HAPPINESS - A STATE OF BEING?

For Buddha, the path to happiness starts from an understanding of the root causes of suffering. Those who consider Buddha a pessimist because of his concern with suffering have missed the point. In fact, he is like a skillful doctor — he may break the bad news of our suffering, but he also prescribes a proactive course of treatment. In this metaphor, the medicine is the Buddha’s teachings of wisdom and compassion known as Dharma, and the nurses that encourage us and show us how to take them are the Buddhist community or Sangha. The illness however, can only be cured if the patient follows the doctor’s advice and follows the course of treatment—the Eightfold Path, the core of which involves control of the mind.
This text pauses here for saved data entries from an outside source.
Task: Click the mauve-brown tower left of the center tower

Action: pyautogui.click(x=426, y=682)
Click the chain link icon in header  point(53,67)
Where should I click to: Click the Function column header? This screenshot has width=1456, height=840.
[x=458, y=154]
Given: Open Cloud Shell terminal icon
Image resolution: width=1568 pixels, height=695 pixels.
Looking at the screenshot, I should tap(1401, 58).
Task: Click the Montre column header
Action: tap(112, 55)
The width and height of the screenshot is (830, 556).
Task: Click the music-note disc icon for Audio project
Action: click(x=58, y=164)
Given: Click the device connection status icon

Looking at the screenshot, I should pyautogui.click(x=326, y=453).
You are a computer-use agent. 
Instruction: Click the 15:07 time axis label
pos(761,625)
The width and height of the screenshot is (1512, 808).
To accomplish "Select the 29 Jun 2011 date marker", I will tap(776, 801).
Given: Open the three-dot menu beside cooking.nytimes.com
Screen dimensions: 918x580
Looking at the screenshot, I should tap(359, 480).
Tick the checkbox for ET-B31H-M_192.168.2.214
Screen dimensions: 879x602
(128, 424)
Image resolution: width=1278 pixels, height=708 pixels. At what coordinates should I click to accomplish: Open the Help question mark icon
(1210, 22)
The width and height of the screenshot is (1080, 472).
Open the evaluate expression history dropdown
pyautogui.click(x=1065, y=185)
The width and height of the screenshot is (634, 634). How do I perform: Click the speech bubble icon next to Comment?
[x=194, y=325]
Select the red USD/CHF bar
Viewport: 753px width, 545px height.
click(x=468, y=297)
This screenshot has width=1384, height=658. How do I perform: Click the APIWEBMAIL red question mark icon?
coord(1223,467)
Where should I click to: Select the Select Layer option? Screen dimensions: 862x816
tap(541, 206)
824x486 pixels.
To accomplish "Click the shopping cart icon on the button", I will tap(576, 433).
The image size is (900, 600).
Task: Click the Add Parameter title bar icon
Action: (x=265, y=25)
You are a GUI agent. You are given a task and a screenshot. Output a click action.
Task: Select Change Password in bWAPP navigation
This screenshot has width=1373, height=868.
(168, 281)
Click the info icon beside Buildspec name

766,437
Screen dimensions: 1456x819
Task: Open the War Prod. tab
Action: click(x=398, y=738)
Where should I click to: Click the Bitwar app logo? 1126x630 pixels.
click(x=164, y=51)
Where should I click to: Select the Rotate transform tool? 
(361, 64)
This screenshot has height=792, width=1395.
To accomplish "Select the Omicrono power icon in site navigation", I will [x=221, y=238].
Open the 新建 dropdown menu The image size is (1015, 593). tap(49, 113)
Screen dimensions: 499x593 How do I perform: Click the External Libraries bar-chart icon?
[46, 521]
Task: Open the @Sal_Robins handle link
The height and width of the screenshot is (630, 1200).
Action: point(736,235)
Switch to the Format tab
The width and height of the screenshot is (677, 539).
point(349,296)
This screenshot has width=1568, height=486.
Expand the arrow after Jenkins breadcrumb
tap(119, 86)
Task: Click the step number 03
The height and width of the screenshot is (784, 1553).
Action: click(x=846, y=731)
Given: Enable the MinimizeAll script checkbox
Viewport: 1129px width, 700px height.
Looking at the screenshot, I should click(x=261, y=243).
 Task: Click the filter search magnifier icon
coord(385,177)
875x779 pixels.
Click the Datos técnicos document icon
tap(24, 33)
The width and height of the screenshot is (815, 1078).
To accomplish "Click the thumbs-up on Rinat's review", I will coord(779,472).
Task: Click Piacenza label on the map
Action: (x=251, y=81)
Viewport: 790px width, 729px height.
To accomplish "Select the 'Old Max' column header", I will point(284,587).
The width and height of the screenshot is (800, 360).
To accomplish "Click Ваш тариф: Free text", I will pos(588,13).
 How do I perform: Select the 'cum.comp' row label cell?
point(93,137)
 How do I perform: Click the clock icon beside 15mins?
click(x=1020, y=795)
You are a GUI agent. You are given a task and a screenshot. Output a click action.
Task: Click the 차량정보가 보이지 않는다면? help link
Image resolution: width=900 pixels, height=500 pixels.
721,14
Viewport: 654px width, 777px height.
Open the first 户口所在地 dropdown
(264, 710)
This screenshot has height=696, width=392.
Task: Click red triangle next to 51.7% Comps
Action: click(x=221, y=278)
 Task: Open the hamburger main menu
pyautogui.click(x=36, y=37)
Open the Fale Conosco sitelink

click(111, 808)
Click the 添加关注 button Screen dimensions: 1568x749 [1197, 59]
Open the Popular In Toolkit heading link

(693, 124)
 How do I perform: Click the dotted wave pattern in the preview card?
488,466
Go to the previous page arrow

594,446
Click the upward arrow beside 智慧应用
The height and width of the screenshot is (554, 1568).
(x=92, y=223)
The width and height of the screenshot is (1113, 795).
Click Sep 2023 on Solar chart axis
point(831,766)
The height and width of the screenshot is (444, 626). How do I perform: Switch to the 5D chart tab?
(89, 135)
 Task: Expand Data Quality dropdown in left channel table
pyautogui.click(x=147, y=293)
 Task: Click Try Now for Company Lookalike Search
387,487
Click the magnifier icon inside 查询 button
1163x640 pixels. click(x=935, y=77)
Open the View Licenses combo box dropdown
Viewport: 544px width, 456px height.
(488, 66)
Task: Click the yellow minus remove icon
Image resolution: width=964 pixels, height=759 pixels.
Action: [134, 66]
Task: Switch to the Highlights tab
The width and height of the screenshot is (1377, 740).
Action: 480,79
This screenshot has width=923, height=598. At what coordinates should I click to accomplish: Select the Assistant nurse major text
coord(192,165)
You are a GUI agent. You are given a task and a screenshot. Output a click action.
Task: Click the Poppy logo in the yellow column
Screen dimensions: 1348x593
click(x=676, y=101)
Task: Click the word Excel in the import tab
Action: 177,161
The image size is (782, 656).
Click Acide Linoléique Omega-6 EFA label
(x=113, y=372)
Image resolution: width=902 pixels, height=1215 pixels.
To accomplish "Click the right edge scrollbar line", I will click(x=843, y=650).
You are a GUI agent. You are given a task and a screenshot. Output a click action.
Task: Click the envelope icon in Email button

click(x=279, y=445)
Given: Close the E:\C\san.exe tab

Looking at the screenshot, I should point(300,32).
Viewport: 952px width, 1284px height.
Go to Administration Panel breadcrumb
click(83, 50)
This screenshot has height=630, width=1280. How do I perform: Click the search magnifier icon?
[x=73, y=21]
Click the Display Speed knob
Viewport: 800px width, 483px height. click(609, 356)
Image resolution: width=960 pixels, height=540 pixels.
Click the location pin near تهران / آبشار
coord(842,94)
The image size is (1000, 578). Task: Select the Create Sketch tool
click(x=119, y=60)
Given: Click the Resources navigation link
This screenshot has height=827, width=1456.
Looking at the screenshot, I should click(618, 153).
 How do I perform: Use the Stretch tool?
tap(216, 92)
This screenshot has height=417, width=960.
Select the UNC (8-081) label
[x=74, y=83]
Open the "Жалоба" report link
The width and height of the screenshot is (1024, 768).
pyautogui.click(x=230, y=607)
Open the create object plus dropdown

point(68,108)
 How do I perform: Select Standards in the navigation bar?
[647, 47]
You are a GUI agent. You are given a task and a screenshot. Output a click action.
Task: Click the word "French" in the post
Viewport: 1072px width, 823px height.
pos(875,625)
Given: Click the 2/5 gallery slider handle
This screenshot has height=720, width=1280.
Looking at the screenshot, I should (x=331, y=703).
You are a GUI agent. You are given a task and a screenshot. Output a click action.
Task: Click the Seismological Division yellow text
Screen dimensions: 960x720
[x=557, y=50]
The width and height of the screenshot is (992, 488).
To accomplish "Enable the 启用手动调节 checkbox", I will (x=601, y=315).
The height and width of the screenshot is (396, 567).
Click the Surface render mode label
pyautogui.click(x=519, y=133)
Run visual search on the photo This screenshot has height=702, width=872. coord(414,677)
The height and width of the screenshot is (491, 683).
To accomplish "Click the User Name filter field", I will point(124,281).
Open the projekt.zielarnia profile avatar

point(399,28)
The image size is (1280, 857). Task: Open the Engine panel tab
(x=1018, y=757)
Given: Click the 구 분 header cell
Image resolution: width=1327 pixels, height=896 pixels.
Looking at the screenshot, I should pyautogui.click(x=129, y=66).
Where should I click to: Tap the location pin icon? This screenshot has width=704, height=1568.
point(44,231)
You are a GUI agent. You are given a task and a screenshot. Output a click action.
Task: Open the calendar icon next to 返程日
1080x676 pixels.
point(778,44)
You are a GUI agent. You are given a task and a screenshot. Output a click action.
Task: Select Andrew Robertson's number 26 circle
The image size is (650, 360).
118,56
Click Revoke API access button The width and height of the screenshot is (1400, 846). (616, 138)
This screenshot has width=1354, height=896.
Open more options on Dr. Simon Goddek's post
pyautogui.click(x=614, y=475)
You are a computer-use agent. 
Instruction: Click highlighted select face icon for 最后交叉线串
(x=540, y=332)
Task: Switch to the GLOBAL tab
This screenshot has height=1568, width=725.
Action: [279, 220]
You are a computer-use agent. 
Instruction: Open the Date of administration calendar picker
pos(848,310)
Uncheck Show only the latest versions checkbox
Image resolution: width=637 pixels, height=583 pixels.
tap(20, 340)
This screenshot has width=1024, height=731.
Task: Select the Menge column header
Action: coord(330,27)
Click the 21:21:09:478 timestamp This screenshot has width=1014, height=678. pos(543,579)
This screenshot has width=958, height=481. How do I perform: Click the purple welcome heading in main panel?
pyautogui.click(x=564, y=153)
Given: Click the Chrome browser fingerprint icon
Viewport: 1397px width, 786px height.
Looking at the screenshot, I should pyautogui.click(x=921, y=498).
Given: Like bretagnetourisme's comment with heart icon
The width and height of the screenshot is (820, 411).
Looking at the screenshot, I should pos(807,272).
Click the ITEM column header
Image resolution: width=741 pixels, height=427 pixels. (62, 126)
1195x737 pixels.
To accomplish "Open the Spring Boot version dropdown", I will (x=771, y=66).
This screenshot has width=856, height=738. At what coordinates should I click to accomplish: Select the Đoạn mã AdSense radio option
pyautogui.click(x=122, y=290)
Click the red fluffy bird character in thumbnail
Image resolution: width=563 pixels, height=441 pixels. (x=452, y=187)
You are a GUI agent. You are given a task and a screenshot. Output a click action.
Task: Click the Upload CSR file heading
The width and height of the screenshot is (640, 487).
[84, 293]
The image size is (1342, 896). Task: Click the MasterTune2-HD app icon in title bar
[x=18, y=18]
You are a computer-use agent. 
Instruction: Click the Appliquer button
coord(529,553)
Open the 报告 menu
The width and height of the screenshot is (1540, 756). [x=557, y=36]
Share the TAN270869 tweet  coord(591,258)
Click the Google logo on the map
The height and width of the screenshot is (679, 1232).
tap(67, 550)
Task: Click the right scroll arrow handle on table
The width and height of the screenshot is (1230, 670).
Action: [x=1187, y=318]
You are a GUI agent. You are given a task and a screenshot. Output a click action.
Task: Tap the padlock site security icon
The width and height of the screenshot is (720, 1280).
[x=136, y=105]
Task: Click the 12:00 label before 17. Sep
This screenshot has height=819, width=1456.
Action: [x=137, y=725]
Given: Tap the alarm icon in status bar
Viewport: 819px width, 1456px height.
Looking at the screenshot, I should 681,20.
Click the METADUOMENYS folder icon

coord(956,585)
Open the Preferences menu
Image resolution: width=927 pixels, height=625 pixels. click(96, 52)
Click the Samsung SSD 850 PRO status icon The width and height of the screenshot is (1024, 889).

In Buddhism, this treatment is not a simple medicine to be swallowed, but a daily practice of mindful thought and action that we ourselves can test scientifically through our own experience. Meditation is, of course, the most well known tool of this practice, but contrary to popular belief, it is not about detaching from the world. Rather it is a tool to train the mind not to dwell in the past or the future, but to live in the here and now, the realm in which we can experience peace most readily.


BUDDHISM & HAPPINESS

The first and second verses of the Dhammapada, the earliest known collection of Buddha’s sayings, talk about suffering and happiness. So it’s not surprising to discover that Buddhism has a lot to offer on the topic of happiness. Buddha’s contemporaries described him as “ever-smiling” and portrayals of Buddha almost always depict him with a smile on his face. But rather than the smile of a self-satisfied, materially-rich or celebrated man, Buddha’s smile comes from a deep equanimity from within.


"All that we are is the result of what we have thought. It is founded on our thoughts. It is made up of our thoughts. If one speaks or acts with an evil thought, pain follows one, as the wheel follows the foot of the ox that draws the wagon.

All that we are is the result of what we have thought. It is founded on our thoughts. It is made up of our thoughts. If one speaks or acts with a pure thought, happiness follows one, like a shadow that never leaves."